The rapid turn of events caught some of those involved by surprise, according to company sources close to the transaction, whose details have not previously been reported.
For Total (TOTF.PA), it was part of a wider quest to tighten ties with Qatar Petroleum (QP) in an effort to secure a stake in the Gulf country’s planned expansion of its liquefied natural gas (LNG) facilities, already the world’s largest and one of the most lucrative projects in the energy sector.
The race for a role in the project has drawn in several of the world’s largest energy companies, including Exxon Mobil (XOM.N) and Shell (RDSa.L), which have also offered QP stakes in some of their most prized ventures.
Energy companies see natural gas, the least polluting hydrocarbon, as a key fuel in the transition to a lower-carbon economy. Liquefying the gas allows its transportation to consumer countries such as India, China and Japan and demand for LNG is expected to soar in coming decades.
Qatar’s LNG production facilities, in which Total already holds a stake along with Shell, Exxon and ConocoPhillips (COP.N), offer investors access to vast resources at among the cheapest production costs.
“That’s a big, chunky piece of gas reserves. If you can buy into or somehow get involved in these projects, that might help (companies) on the reserves side,” said Jason Feer, head of business intelligence at LNG shipbroker and consultancy Poten & Partners.
QP wants to expand its LNG production to around 110 million tonnes per annum from today’s 77 mtpa over the next five years by building four new production facilities, known as trains.

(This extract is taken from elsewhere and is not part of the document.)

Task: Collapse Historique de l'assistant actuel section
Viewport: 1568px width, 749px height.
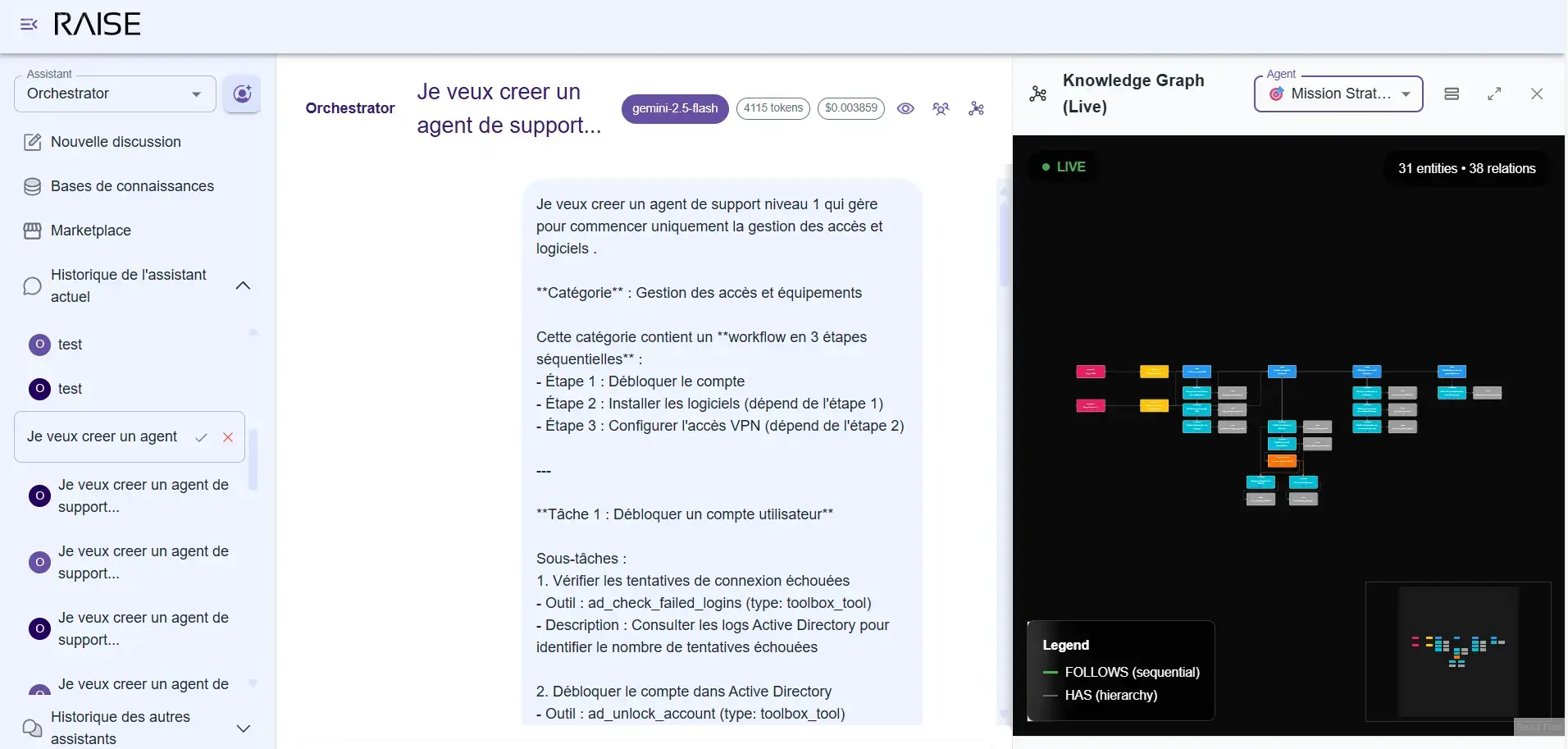Action: pos(243,285)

The company is expected to announce its partners in the coming months, industry sources said.
The terms for the new production have not yet been revealed. They are likely to be less attractive than those for the original LNG facilities, but still among the most competitive in the world, Feer said.

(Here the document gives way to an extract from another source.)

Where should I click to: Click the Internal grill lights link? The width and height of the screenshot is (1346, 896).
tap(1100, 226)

“The returns on the expansion will be less merely because the risk from the earlier trains is largely gone … There’s no reason for the Qataris to give a better deal.”
QP’s overseas investments are part of a strategy under Chief Executive Saad Al Kaabi, who is also Qatar’s energy minister, to expand its global operations.
Kaabi has made no secret of his intentions.
“We are looking for a lot of things (in our partners) including asset swaps, things that will help me in my international expansion,” Kaabi told Reuters in 2018.
“If I don’t get good deals, nobody will come.”
The overseas investments and cooperation with foreign companies have also helped Qatar defy an embargo imposed by a number of neighboring countries led by Saudi Arabia in 2017 over allegations that Doha supports terrorism. Qatar denies the charges.